▸ **DIRECTIONS**: Give the title of every post in the blog text below.

▸ **TEXT SECTION**:
= Beginning of Section =
Sunday, November 20, 2011

Device left behind after umount in Nautilus

Whenever I mount an iso via the loop device an entry representing the virtual drive shows up in Nautilus in Ubuntu. It has been like this for ages and it is correct. However in the Lucid cycle (10.04) I noticed that the drive icon is not always removed after unmounting the iso file.

This turned out to be a kernel issue: the loopback driver failes to emit the change uevent when auto releasing the device. Finally a patch made its way into the -mm branch but the behavior under the current Ubuntu release (11.10) is the same.

I am using a workaround which is emitting a change event manually after umount:

udevadm trigger --action=change --subsystem-match=block --sysname-match="$DEVICE_NAME"

I created a script which sets the $DEVICE_NAME based on the mount point. For my own convenience I packaged it into a deb file that can be installed under Ubuntu. Basically it's just two scripts: mount.loop and umount.loop

The deb can be downloaded from my ppa for Lucid.

Update: The fix made it into Oneiric as an update. Starting from kernel version 3.0.0-16.28 the workaround is not needed.

Friday, October 21, 2011

Rsync transfer hangs

SSH works fine but rsync or scp hangs after a while which makes file transfers impossible. It turned out to be an MTU issue: setting it from the default 1500 to 1492 fixed the rsync/scp issue.
It happened to me again and having taken the first bullet now I decided to figure out what's happening behind the scenes.

Every network link has a maximum packet size called the link's MTU (Maximum Transmission Unit). The full path from one computer to another may travel across many links with different MTUs. The smallest MTU for all the links in a path is the path MTU.

The MTU and the packet should be as large as possible, in other words, the least fragmented. I found an RFC from 1990 about Path MTU discovery which describes how we can make the packet as large as possible.

We have to find out the smallest MTU along the links. The basic procedure is simple: send the largest packet you can, and if it won't fit through some link will get back with a notification saying what size will fit.

Here comes the catch: the notifications arrive as ICMP (Internet Control Message Protocol) packets known as "fragmentation needed" ICMPs.
Some network and system administrators view all ICMPs as risky and block them all, disabling path MTU discovery, usually without even realizing it. Then if the default MTU happens to be larger than the path MTU we are out of luck unless we manually change it.

Saturday, July 30, 2011

WDTV Live Subtitle Issues

I have two WDTV Live media players at home, both running the latest 1.05.04_V firmware. I've been testing them for months and made a list of bugs I found, posted those that others had not found yet on the official forum. Instead of WD fixing the ever-growing list of bugs new features keep popping up. I am a simple guy who wants to watch movies on the player and even on my laptop I hardly ever use Facebook and all the other internet services that have been added to the player's feature list recently.
There's a thread about subtitle issues that Techflaws started last year. Being bitten by those bugs I decided to stop waiting for WD and instead of starting to whine on the forums be more constructive.
Here are my findings about the vobsub related issues.
= End of Section =
▸ **PROVIDED MATERIAL**:
= Beginning of Section =
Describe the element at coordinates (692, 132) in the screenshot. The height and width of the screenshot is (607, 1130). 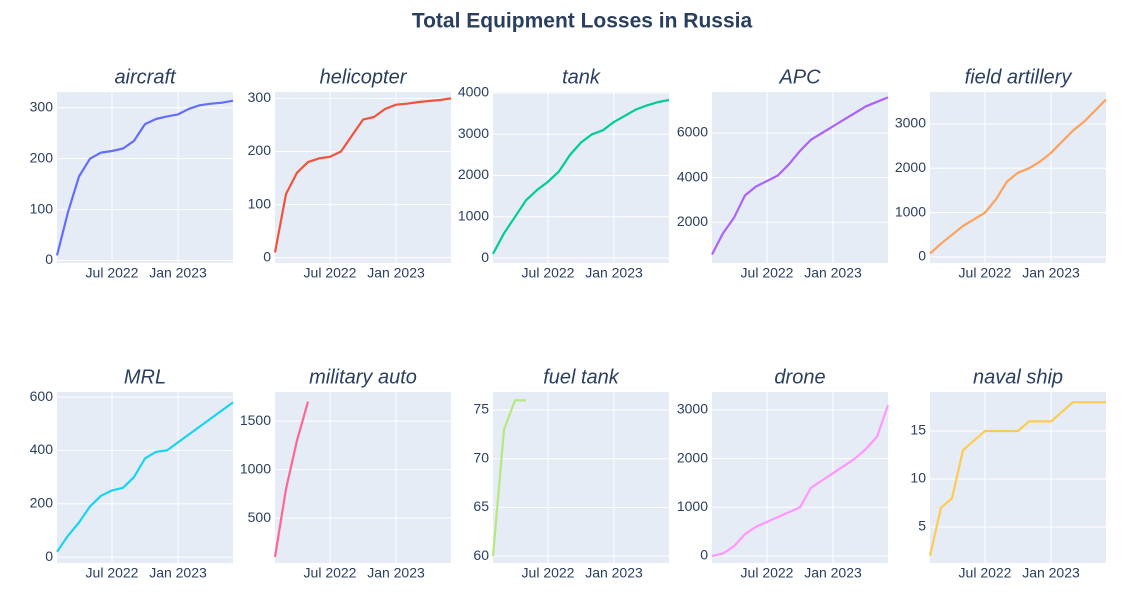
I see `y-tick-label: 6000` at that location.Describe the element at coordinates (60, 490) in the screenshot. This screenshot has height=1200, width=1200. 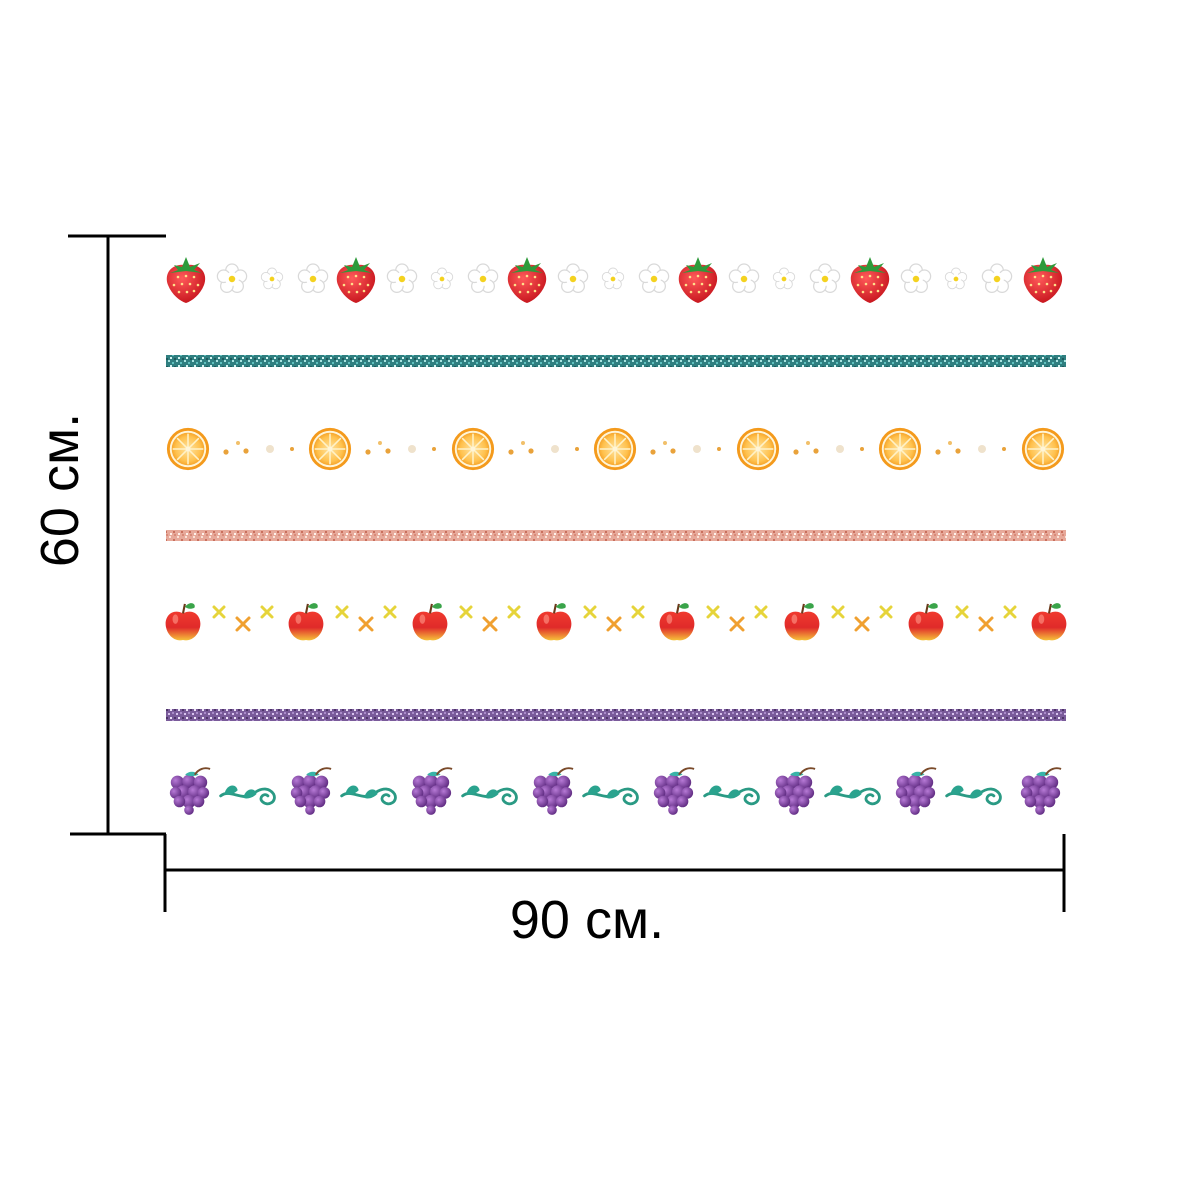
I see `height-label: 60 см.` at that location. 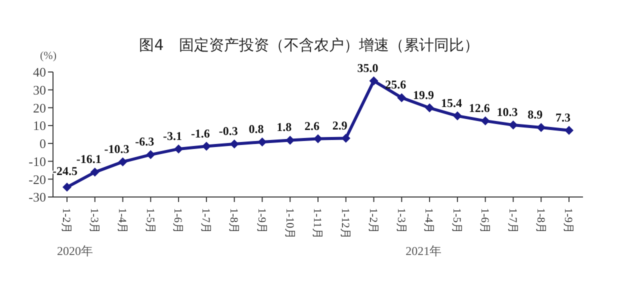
= End of Section =
▸ **RESULT FOR THIS EXERCISE**:
- Device left behind after umount in Nautilus
- Rsync transfer hangs
- WDTV Live Subtitle Issues